> WHAT NEEDS TO BE DONE
Take the lines from the one with "The width and" through the end of the material below and repeat them exactly, dropping every picture.

> ENTRIES PROVIDED
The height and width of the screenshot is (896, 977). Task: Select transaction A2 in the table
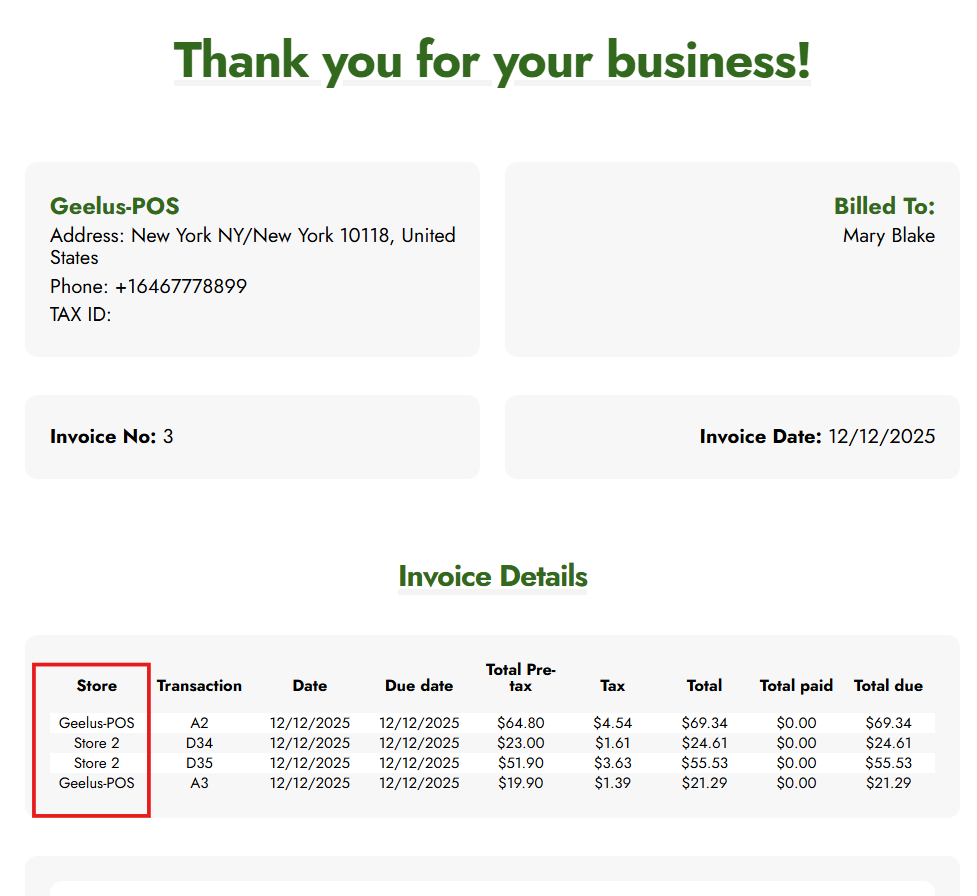(x=199, y=723)
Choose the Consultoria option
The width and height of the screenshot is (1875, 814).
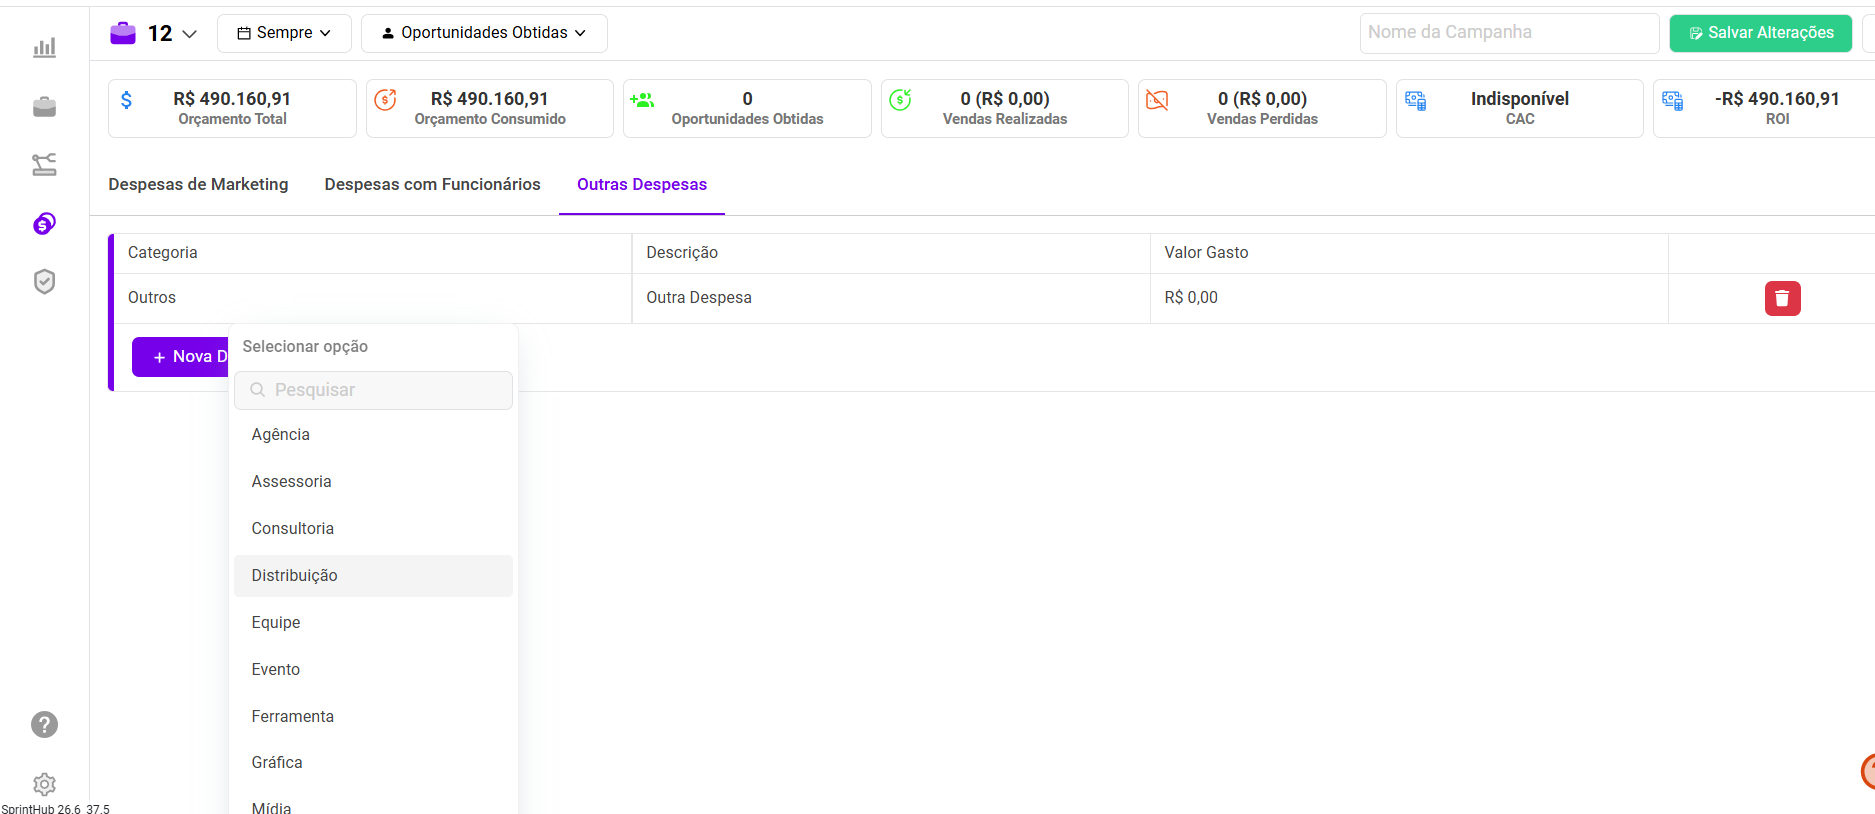pyautogui.click(x=293, y=529)
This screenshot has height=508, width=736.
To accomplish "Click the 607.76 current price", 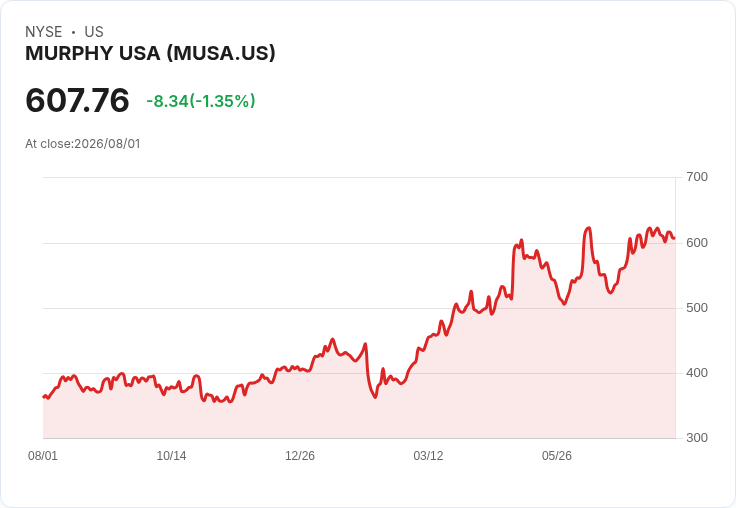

> OUTPUT OF THE EXERCISE
The width and height of the screenshot is (1875, 814).
pyautogui.click(x=293, y=529)
This screenshot has height=508, width=736.
To accomplish "Click the 607.76 current price", 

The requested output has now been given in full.